In this section, Equation (1) is used to construct quantitative scenarios by making assumptions for households’ disposable income, prices, and ExNEF. Forecasts on future expenditures are explored within three scenarios: ‘higher expenditure’, ‘business as usual’, and ‘lower expenditure’, within the categories all-COICOP, housing, food, and transport in EU27.

Business as usual: Future expenditures are forecasted with the assumptions for the growth in real household disposable income, prices, and ExNEF based on the historical trend.

Higher expenditures: In this scenario, real household disposable income grows faster than in the BAU scenario, and the real price decreases. In addition, ExNef is higher than in the BAU scenario. These assumptions aim to simulate an accentuated economic growth scenario in comparison to BAU, a scenario based on the unconditional exploitation of resources (without considering resources as limited), less environmental awareness in governments and individuals, and/or a slowdown in technical progress (ExNef).

Lower expenditures: In this scenario, real household disposable income is lower than in the BAU scenario due to the assumption of caps on income/wealth [28], and real price growth is higher (higher energy/input taxes to favor implementation of new energy infrastructures). ExNef is lower due to an acceleration in technical progress. These assumptions aim to simulate an optimal transition scenario where governments and individuals assume best practices to reduce expenditures.

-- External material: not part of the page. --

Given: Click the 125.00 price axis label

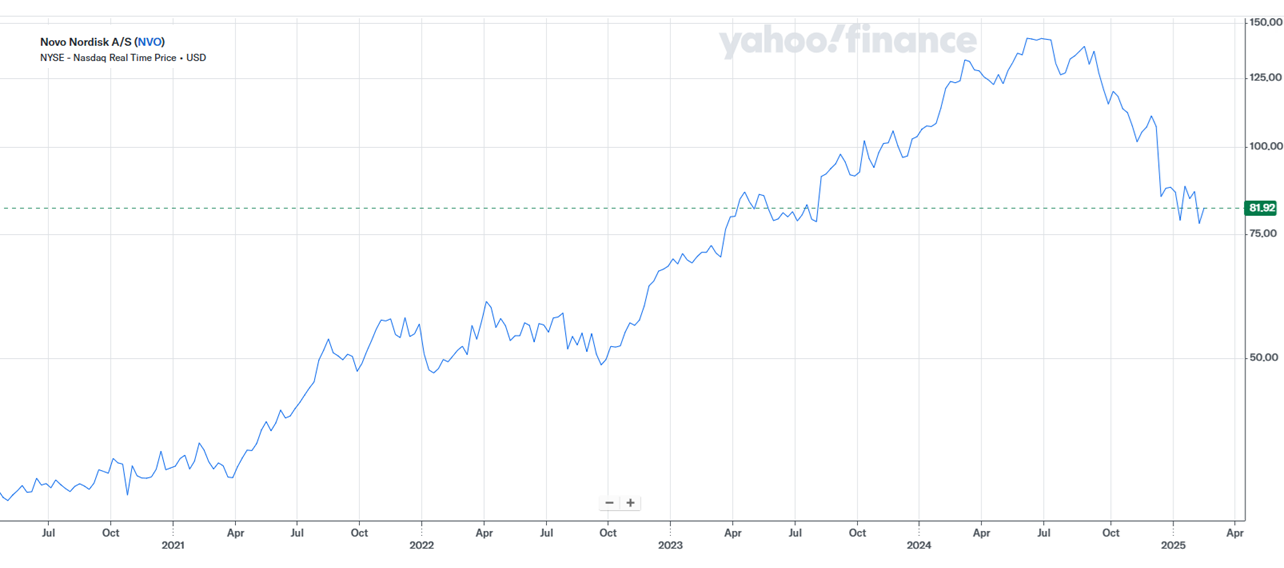Looking at the screenshot, I should 1265,77.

To simulate higher and lower expenditures in the future, prices are increased +1%/−1% per year in the lower/higher expenditure scenarios; income is increased −1%/+1% a year in the lower/higher expenditure scenarios; ExNef slopes are increased −0.5%/+0.5% in the lower/higher scenarios These assumptions do not pretend to be an effective forecast for future expenditures, rather they aim to define expenditures’ boundaries so that an expenditures carbon footprint can be quantified and discussed.

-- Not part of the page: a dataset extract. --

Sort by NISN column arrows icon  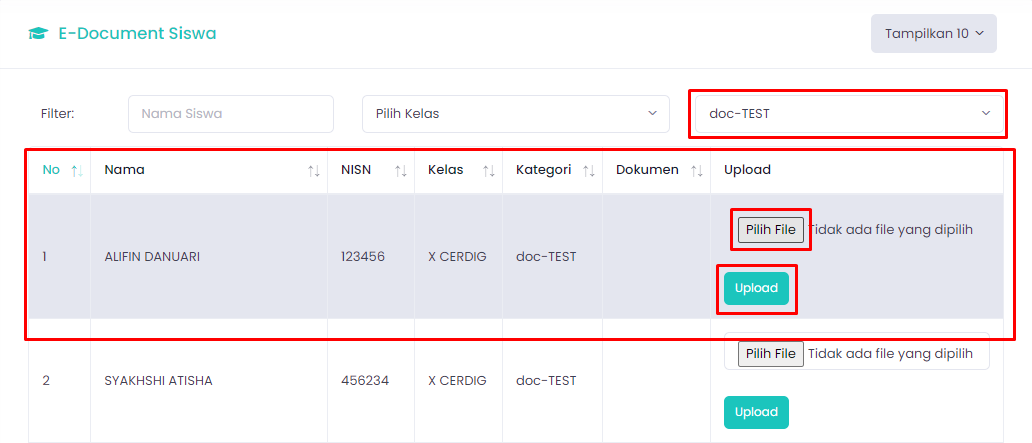point(400,170)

3.3. EU 27 COICOP (All Categories) Projections

In this section, scenarios of aggregated COICOP sectors for EU27 are discussed. Expenditures are from Eurostat, as are prices [20] and incomes [19].

Figure 5 reports the estimation of the expenditure projections for all EU27 COICOP sectors up to 2050 within all the scenarios (BAU, higher expenditure, lower expenditure). As a result, the EU27 all-COICOP expenditures composition is based on 51% for price, 46% for income, and 3% for ExNef, evidencing that no breakthrough has perturbed the continuous growth in households’ expenditures since the 1980s.

To assess the emissions embedded in household expenditures, we considered three GDP decoupling scenarios: BAU follows the current EU average annual decoupling improvement rate of around 4% GHG intensity of GDP since 1995. High emissions scenarios report an annual decoupling improvement rate lower than BAU of 2% from 2022. This scenario intends to simulate the persistence of the insufficient commitments [3] promised by the member states in their National Energy and Climate Plans and Long Strategy Plans to put the EU on the right path to 2030 and 2050 decarbonization objectives. The low emissions scenario considers a linear projection of GDP decarbonization, simulating that all the possible efforts/synergies will be employed by the member states to complete decarbonization by 2050 (Figure 6).

Based on the emissions intensity of EU GDP according to the projections in Figure 6, we can assess emission trajectories and a carbon budget associated with the household expenditures in Figure 5 in the BAU, lower, and higher expenditures scenarios. The results are in Figure 7.

The emission intensity of GDP (grey lines scenarios), which accounts for a GDP decarbonization rate of −4% per year, does not lead to complete decarbonization of the expenditure by 2050 with a budget that ranges from 64 GtCO₂eq, 47 GtCO₂eq, and 37 GtCO₂eq, respectively, in the higher, BAU, and lower expenditure scenarios. Recent studies [13,29,30] assessed that the total carbon budget for EU27 from 2020 to 2050 to achieve complete decarbonization by 2050 and the Green Deal intermediate targets within the 2 °C scenario is around 60 GtCO₂eq. And considering that household consumption behaviors are responsible for 72% of global greenhouse gas emissions [31], a percentage that can rise higher for consumption-based countries like the UK [32] and, similarly, for the MSs, the carbon budget associated with household consumption in EU27 should not surpass 42 GtCO₂eq. Our study shows that sticking with a business-as-usual rate for both emissions intensity of GDP and household expenditure rate leads to cumulative emissions of 47 GtCO₂eq, and, therefore, the EU will not achieve complete decarbonization by 2050 and will fail to meet the Paris Agreement commitment.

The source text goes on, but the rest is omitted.